#### BRIEF:
The required output is the exact run of lines below that opens at the line with "This screenshot has height=161, width=304." and closes at the line with "The image size is (1036, 609).".
========
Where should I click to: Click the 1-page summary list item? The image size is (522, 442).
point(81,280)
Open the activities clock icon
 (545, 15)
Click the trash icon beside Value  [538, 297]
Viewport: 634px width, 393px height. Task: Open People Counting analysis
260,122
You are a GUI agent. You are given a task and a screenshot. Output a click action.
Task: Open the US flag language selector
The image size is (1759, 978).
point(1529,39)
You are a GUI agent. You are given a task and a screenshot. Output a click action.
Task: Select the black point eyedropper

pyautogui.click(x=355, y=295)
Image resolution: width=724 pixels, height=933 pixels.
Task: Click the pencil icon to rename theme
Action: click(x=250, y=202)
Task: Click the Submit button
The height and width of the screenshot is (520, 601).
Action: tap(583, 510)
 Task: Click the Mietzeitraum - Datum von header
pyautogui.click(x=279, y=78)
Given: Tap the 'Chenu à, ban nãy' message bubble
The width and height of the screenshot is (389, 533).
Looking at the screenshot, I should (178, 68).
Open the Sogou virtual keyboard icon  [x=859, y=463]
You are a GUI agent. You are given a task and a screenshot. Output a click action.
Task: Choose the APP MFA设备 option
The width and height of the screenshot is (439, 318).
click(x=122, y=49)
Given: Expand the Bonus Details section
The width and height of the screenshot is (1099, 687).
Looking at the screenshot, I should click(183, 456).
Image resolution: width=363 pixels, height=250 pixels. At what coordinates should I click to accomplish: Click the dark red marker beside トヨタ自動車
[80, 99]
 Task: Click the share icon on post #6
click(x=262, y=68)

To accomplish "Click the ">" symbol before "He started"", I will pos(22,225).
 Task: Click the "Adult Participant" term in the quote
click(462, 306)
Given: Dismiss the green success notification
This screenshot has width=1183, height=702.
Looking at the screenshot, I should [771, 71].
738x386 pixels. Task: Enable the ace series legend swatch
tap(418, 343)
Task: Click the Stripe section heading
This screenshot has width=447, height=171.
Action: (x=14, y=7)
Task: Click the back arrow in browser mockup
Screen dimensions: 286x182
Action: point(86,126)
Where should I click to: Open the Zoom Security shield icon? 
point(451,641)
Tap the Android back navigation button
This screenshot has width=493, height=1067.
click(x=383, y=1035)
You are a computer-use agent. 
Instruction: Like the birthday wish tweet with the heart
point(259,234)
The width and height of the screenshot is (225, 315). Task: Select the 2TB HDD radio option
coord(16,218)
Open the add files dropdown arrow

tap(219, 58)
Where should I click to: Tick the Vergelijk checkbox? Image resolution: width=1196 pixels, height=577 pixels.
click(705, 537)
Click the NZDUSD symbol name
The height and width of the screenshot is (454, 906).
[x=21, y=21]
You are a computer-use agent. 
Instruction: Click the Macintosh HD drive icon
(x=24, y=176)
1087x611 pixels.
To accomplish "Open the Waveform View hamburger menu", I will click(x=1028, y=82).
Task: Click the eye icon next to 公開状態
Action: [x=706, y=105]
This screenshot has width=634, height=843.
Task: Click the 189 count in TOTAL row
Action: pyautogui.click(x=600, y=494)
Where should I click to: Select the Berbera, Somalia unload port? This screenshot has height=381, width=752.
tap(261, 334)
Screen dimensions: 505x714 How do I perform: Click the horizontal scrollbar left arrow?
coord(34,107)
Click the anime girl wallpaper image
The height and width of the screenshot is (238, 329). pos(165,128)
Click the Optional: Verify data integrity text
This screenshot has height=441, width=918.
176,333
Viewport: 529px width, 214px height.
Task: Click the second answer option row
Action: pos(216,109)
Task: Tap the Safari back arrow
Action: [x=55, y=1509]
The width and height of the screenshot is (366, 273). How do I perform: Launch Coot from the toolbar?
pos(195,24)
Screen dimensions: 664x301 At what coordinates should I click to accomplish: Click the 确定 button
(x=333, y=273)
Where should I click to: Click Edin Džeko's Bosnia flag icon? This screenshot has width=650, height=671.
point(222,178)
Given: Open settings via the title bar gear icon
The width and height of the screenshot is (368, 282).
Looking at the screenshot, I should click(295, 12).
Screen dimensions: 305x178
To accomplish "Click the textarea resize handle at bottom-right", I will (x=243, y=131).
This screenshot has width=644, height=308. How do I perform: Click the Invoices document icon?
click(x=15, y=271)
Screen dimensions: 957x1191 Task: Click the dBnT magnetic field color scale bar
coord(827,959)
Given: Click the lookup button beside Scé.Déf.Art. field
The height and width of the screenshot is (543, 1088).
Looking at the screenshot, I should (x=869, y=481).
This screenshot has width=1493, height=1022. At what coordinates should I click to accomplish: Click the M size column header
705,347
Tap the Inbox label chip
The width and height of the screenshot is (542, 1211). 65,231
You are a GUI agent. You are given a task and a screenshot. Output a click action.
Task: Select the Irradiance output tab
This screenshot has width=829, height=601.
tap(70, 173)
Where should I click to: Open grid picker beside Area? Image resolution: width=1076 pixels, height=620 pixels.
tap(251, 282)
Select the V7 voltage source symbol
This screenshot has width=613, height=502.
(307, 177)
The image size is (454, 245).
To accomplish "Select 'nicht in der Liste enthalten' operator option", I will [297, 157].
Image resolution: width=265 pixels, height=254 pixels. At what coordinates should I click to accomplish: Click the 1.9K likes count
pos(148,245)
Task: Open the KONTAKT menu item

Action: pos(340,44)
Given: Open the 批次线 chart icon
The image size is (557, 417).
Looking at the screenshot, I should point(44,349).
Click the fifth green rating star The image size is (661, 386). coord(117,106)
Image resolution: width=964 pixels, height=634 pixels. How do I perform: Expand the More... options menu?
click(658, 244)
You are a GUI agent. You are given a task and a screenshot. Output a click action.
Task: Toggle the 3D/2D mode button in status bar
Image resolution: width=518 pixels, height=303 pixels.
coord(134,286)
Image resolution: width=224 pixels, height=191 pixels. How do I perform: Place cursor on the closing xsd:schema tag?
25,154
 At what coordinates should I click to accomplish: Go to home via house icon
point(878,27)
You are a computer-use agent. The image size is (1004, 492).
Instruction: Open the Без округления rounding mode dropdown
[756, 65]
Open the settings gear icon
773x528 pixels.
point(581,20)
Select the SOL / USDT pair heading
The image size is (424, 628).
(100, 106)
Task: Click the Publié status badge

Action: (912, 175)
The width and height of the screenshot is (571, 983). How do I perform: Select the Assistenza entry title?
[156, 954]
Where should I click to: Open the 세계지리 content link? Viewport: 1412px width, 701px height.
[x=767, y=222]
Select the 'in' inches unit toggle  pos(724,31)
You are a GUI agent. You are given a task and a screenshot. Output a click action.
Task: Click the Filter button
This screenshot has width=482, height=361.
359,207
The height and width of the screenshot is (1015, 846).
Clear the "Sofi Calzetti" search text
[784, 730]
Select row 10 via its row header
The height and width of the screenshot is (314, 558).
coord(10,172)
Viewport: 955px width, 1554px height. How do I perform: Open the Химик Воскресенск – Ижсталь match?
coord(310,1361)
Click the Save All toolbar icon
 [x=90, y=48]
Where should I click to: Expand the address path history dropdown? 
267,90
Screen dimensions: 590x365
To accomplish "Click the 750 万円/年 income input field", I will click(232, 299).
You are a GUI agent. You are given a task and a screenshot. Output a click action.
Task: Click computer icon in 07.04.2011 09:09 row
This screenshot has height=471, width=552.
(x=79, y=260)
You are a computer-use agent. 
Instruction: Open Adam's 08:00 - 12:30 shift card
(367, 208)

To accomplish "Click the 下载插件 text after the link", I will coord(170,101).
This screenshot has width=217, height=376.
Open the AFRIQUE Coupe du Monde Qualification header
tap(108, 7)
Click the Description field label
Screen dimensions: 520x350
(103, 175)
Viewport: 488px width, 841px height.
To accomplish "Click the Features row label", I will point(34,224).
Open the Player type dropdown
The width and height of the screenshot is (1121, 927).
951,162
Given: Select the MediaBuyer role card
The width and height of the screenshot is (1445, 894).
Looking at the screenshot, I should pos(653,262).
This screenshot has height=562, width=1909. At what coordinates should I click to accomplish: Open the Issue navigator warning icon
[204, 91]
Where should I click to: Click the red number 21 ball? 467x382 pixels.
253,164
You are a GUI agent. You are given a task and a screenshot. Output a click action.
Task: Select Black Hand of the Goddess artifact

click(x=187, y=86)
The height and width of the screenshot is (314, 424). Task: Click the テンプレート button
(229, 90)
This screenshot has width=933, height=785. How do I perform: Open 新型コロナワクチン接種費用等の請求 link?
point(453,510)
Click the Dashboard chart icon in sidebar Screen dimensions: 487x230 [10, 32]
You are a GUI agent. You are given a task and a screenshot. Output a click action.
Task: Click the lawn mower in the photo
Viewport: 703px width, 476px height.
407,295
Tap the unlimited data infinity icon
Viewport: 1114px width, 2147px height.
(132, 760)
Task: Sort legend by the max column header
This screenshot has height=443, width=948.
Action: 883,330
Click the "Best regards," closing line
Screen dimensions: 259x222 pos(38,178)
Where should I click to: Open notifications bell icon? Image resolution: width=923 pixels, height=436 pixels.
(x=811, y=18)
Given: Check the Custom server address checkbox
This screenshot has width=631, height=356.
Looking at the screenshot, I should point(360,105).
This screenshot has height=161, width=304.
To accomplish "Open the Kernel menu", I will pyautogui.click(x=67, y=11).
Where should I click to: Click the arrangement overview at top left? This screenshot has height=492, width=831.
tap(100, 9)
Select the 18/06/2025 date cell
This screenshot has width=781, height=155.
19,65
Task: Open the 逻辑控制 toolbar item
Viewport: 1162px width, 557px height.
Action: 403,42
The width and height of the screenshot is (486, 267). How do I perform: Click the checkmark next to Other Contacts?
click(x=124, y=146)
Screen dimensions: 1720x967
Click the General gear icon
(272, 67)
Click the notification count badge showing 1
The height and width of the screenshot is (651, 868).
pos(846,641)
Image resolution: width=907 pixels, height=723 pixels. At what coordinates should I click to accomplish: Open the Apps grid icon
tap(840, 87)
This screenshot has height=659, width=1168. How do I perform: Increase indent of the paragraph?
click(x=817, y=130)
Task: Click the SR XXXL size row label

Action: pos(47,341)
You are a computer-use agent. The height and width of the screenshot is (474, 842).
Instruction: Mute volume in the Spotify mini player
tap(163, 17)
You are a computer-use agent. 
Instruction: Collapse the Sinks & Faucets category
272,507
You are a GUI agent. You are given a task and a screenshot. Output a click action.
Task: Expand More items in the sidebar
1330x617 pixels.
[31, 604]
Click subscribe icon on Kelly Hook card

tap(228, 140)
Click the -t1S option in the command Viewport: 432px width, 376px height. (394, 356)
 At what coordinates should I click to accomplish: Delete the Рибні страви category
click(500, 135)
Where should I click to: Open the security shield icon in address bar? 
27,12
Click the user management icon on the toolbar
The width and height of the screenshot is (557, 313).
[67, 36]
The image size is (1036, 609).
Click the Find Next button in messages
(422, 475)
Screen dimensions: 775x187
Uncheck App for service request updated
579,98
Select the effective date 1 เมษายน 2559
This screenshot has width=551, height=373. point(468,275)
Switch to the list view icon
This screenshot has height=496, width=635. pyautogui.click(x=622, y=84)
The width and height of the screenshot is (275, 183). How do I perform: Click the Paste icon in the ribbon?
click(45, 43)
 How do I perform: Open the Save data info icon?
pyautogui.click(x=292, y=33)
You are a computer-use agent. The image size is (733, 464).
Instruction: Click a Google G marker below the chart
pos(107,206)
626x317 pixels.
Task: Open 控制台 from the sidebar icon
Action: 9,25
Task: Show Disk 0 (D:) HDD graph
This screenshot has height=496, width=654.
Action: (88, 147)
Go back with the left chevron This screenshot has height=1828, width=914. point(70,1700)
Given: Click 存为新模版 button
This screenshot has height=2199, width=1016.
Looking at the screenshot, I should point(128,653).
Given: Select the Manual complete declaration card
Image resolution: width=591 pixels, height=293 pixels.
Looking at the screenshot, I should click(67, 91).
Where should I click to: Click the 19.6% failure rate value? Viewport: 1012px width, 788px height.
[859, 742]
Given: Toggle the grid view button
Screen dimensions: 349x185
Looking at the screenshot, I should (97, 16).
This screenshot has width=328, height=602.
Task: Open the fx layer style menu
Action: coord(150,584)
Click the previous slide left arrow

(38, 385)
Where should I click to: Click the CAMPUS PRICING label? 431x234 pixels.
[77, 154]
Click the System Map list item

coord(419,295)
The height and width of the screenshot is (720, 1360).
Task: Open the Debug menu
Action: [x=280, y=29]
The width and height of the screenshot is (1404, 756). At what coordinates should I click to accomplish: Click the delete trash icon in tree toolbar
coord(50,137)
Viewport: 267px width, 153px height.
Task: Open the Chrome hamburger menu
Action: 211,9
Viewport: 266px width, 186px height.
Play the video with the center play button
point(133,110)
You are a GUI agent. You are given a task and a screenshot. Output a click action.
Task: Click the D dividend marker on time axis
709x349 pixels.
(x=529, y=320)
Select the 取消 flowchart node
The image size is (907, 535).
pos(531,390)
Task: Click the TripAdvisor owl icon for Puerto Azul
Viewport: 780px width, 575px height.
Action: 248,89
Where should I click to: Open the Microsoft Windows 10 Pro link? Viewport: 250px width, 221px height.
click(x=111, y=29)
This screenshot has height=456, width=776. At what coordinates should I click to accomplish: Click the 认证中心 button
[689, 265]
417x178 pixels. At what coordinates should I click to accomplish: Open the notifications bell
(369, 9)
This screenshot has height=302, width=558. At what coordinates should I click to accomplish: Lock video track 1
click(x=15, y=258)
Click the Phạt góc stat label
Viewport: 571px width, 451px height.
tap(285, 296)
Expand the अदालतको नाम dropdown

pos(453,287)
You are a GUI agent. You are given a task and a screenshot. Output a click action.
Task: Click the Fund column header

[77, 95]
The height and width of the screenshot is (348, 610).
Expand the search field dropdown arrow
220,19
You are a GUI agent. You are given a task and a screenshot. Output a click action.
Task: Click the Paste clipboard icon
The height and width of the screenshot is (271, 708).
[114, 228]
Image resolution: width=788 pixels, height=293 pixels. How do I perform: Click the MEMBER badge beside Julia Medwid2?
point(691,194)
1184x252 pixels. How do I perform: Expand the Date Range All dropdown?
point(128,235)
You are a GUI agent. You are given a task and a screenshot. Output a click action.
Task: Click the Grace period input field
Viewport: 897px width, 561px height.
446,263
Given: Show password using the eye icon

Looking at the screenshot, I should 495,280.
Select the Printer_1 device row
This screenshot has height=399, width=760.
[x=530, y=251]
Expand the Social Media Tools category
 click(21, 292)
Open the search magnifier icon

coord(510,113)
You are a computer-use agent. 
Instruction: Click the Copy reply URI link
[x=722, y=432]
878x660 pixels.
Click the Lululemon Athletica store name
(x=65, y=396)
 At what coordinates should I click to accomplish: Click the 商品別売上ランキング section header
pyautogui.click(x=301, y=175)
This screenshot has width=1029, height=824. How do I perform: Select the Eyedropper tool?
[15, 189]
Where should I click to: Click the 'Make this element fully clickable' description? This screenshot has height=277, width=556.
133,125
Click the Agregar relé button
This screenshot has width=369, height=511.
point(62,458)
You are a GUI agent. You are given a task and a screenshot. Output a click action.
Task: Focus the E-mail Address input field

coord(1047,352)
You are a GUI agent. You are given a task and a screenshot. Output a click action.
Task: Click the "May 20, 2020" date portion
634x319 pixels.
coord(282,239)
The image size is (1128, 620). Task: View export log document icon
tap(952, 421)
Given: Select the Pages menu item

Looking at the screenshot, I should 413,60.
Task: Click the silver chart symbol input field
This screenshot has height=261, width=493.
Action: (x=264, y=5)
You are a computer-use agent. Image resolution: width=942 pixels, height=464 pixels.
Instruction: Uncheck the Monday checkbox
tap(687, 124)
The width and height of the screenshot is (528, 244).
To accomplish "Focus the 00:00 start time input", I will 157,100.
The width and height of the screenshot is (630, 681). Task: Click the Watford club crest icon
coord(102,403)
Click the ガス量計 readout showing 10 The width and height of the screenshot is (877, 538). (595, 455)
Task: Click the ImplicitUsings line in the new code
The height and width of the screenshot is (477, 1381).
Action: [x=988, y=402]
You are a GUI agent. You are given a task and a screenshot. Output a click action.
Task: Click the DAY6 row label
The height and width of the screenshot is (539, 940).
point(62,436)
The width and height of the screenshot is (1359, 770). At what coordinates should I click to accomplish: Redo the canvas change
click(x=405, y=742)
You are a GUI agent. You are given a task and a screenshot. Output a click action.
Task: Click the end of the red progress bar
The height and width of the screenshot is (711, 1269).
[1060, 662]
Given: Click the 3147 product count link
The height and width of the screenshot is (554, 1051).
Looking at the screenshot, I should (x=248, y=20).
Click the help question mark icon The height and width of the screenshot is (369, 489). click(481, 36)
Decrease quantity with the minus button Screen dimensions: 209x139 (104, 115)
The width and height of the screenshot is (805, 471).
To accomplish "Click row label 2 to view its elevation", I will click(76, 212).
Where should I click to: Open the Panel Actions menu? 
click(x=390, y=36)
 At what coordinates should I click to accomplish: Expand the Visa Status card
========
#### ANSWER TO THIS EXERCISE:
This screenshot has height=161, width=304.
To accomplish "Open the Kernel menu", I will pyautogui.click(x=67, y=11).
Where should I click to: Click the arrangement overview at top left? This screenshot has height=492, width=831.
tap(100, 9)
Select the 18/06/2025 date cell
This screenshot has width=781, height=155.
19,65
Task: Open the 逻辑控制 toolbar item
Viewport: 1162px width, 557px height.
Action: 403,42
The width and height of the screenshot is (486, 267). How do I perform: Click the checkmark next to Other Contacts?
click(x=124, y=146)
Screen dimensions: 1720x967
Click the General gear icon
(272, 67)
Click the notification count badge showing 1
The height and width of the screenshot is (651, 868).
pos(846,641)
Image resolution: width=907 pixels, height=723 pixels. At what coordinates should I click to accomplish: Open the Apps grid icon
tap(840, 87)
This screenshot has height=659, width=1168. How do I perform: Increase indent of the paragraph?
click(x=817, y=130)
Task: Click the SR XXXL size row label

Action: pos(47,341)
You are a computer-use agent. The height and width of the screenshot is (474, 842).
Instruction: Mute volume in the Spotify mini player
tap(163, 17)
You are a computer-use agent. 
Instruction: Collapse the Sinks & Faucets category
272,507
You are a GUI agent. You are given a task and a screenshot. Output a click action.
Task: Expand More items in the sidebar
1330x617 pixels.
[31, 604]
Click subscribe icon on Kelly Hook card

tap(228, 140)
Click the -t1S option in the command Viewport: 432px width, 376px height. (394, 356)
 At what coordinates should I click to accomplish: Delete the Рибні страви category
click(500, 135)
Where should I click to: Open the security shield icon in address bar? 
27,12
Click the user management icon on the toolbar
The width and height of the screenshot is (557, 313).
[67, 36]
The image size is (1036, 609).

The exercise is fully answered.